There are a number of groups who are more likely to vote in presidential elections and then ignore the “less important” midterm and local elections. But that is not the way the system works. In casual discussions of politics we often tend to blame or applaud the current president for the things of which we disapprove or approve. Often, however, the president is not the one who is making the relevant policies. Many policies are made at the local level.

For example, I will vote tomorrow to renew two different local sales tax options. Those impact my daily life because, combined, they raise my sales tax level from 6% (the state rate) to 7.5% (the rate in my county of residence). Voting in a presidential year won’t impact that result. Voting tomorrow will.
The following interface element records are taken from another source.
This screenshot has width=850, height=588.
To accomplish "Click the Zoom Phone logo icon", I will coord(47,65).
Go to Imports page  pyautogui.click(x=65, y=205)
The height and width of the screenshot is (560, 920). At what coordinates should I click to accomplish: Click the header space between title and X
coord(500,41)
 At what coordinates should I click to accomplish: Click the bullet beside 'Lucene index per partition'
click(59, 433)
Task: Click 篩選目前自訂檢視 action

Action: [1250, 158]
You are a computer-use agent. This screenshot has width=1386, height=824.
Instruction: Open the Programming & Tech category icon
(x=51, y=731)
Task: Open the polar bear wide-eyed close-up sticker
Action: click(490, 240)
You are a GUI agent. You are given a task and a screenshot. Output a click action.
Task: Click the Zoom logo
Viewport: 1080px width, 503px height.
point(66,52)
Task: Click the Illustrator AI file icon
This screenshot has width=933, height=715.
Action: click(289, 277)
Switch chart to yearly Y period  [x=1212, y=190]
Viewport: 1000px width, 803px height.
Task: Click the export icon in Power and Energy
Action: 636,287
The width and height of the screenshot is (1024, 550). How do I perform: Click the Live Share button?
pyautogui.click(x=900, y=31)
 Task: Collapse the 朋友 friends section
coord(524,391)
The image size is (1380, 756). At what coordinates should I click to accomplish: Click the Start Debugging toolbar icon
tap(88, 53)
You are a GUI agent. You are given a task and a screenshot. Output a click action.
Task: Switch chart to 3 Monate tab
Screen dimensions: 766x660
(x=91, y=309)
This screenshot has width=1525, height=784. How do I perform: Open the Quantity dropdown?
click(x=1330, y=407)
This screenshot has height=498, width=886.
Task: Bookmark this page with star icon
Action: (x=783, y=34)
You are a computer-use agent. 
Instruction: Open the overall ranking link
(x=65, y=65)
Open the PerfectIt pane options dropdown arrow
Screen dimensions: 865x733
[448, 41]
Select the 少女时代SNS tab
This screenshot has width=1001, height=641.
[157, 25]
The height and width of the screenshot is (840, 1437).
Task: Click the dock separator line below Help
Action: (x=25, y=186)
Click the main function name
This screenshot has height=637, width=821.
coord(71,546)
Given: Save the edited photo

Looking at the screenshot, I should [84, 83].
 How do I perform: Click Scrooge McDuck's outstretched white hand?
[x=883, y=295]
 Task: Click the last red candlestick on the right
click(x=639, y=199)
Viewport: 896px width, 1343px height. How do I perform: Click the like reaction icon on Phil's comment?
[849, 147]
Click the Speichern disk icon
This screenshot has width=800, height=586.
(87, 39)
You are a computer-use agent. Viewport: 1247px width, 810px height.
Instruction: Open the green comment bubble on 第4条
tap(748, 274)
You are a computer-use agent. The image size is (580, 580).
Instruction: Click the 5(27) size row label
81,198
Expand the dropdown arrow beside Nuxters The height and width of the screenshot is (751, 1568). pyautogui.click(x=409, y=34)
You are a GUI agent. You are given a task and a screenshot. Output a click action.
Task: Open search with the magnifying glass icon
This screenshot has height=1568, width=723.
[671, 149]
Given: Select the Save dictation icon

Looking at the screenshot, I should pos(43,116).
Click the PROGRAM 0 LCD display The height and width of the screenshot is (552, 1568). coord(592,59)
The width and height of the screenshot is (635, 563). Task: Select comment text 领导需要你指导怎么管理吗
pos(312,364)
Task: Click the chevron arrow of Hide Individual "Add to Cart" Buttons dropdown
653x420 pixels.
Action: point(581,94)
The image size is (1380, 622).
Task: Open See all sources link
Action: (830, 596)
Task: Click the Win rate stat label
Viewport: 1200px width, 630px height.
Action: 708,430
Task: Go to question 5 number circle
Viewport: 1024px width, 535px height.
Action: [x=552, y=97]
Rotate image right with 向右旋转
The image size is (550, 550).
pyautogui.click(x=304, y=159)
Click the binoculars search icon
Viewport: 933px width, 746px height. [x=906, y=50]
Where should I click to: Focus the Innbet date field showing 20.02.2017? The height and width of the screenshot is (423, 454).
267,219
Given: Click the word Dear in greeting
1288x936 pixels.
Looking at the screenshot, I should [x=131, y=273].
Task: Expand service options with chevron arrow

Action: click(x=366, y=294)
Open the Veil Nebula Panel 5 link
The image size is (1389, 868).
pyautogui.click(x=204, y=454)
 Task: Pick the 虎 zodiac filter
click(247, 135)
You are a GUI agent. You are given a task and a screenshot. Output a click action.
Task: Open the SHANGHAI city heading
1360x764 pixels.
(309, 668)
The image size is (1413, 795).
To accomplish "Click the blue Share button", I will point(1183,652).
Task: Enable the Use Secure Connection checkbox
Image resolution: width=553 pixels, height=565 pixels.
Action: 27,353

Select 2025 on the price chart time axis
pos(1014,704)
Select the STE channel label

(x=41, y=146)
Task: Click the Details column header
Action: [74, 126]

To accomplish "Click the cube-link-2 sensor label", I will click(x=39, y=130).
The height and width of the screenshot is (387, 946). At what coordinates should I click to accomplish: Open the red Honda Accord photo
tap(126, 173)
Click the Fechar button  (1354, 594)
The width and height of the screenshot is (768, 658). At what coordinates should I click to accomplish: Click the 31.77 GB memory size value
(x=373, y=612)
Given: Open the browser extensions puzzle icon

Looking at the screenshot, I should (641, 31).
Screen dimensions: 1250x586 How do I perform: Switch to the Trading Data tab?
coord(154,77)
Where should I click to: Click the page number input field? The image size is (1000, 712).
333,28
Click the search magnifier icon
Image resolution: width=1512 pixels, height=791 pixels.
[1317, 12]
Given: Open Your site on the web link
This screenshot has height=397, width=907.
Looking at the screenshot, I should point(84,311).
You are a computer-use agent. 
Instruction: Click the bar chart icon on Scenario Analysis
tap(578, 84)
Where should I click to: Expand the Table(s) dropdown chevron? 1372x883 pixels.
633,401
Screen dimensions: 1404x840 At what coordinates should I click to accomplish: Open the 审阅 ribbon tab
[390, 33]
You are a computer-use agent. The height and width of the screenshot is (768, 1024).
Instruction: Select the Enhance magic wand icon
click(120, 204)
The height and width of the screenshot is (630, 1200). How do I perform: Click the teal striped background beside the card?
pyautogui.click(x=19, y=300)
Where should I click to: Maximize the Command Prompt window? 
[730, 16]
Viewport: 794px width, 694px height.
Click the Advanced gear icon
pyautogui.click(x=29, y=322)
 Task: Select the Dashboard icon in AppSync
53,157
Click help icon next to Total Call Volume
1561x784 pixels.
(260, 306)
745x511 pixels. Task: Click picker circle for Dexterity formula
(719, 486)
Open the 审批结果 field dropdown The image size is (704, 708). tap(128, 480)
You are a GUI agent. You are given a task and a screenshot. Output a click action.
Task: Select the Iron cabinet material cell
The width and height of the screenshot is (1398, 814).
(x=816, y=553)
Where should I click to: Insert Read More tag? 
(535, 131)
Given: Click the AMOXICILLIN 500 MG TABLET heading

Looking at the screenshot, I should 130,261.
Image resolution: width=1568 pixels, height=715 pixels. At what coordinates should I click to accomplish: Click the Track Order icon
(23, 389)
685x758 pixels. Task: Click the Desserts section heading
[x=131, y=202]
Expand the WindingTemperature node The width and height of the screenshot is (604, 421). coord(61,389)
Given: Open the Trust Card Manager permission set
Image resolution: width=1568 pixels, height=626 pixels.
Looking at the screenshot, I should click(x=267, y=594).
There are many excuses for not voting in these less exciting elections. For example:

  1. My vote doesn’t really count. I already know who is going to win the congressional race (or any other example). Margins are important. Narrow margins make politicians listen more closely less their narrow margin disappear at the next election. If politicians know you, or the majority of some group you belong to, will stay away from the polls, they can ignore you. For example, young people are often cited as staying home from the polls, and more so in non-presidential year elections. Young people, your politicians can, will, and in fact do ignore you because they know they can get by with it.
  2. The direction is set from the top. It shouldn’t be. Change it!
  3. I’m too busy. Really? I don’t believe you. It doesn’t take that long. Remember that the lines are shorter in an off-year.
  4. There’s no difference between the candidates. This is generally quite false. I often find it hard to make a choice, though I manage it in the end. The reason is that it’s hard to balance agreements and disagreements. What happens when one candidate supports economic policies I prefer, but would vote for social policies I abhor and vice-versa. It’s not that the candidates are the same; that believe is usually the result of failing to actually study the candidates. Rather, it’s the result of the fact that none of us are likely to agree on everything. What’s more important? Don’t be lazy? Think about it and make a decision!

I think that’s enough. If you have true convictions that you should not vote, make that decision. Be aware, however, that even that decision has an impact on the results. But don’t stay home because you just can’t get up the energy to contribute.